Koki the rooster, Lupo the dog, Burlón the cat and Tonto the donkey. And me. Starring in Brother Grimm’s story in Bremen. 🙂 The story tells they formed a band playing guitar, drums, trumpet and saxophone with the aim of winning a contest in the city of Bremen.

Let’s start at the beginning. In medias res is not my style.
Located in northwestern Germany, Bremen is also known as a beautiful ancient merchant city with the gentle river Weser flowing through. Back in time, Bremen was part of the Hanseatic League, an alliance of trading cities in the late Middle Ages.

To come to the city and trade was an important activity in Middle Ages. In those times in Bremen, pigs were herded from the farm to the market along Saustrasse (“pig street”), today known as Sögestrasse. Hence the statue of the shepherd with its pigs at the very entrance to the city center.

When I arrived to the main square, there was so many items to carefully look around that I got Stendhal syndrome. The Church of Our Lady was open to explore although it was empty from inside. Protestants again. And a fire in 1944.




Just next to it is a Bremen Ratskeller – a restaurant in centuries-old cellar with vaulted ceilings. This looked amazing to be explored. Note the old emblem: the keys of Saint Peter with a labyrinth/ path to find a way to God.
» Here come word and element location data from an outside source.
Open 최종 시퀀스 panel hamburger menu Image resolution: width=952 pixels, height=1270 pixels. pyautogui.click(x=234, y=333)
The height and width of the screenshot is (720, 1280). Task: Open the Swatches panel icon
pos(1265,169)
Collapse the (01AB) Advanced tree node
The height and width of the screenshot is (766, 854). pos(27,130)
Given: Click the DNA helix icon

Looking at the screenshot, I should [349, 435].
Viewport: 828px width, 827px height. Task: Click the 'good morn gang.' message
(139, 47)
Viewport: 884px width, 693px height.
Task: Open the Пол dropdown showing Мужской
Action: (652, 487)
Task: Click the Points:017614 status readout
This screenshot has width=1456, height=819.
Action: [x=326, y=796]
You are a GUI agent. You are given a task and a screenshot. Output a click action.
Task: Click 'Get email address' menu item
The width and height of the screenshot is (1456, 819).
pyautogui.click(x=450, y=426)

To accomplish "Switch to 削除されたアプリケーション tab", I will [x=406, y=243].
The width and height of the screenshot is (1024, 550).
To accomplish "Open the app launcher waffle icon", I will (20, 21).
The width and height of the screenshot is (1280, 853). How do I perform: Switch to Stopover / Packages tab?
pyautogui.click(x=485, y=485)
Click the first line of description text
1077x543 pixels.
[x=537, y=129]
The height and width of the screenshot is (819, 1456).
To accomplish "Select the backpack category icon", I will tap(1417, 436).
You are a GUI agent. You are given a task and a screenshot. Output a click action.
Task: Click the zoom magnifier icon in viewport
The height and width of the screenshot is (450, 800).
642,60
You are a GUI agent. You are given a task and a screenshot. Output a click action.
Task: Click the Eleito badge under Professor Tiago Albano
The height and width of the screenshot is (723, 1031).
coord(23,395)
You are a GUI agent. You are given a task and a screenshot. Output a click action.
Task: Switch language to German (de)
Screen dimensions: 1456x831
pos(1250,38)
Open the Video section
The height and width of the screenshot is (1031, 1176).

The emblem is one of the motivfs of this beautiful medieval city.




Visiting Bremen you can not help but experience some restaurants with traditional German dishes. We ate home made Labskaus: consisting of salted meat or corned beef, potatoes, onion, pickled herring and fried eggs, served with some pickled radish. Nothing fancy but very local.



The new city hall was built in 1412. And this is the one of the most beautiful city halls I have seen. The typical Gothic architecture here is quite similar to the Town Hall in Brussels with many old buildings surrounding a large square. And just next to it is St Peter’s Cathedral from 13th century.



Just look at those details. Wherever you look, there is something symbolic. It is a testimony to the development of civic autonomy in the Holy Roman Empire.


One of my favourite things in Bremen is a statue of Roland, erected in 1404 facing the cathedral, and showing Roland, paladin of the first Holy Roman Emperor Charlemagne and hero of the Battle of Roncevaux Pass. In high school, we had to read La Chanson de Roland. An 11th-century chanson de geste based on the Frankish military leader Roland at the Battle of Roncevaux Pass in AD 778, during the reign of the Carolingian king Charlemagne. It is the oldest surviving major work of French literature so seeing this statue was just a mind blown to me.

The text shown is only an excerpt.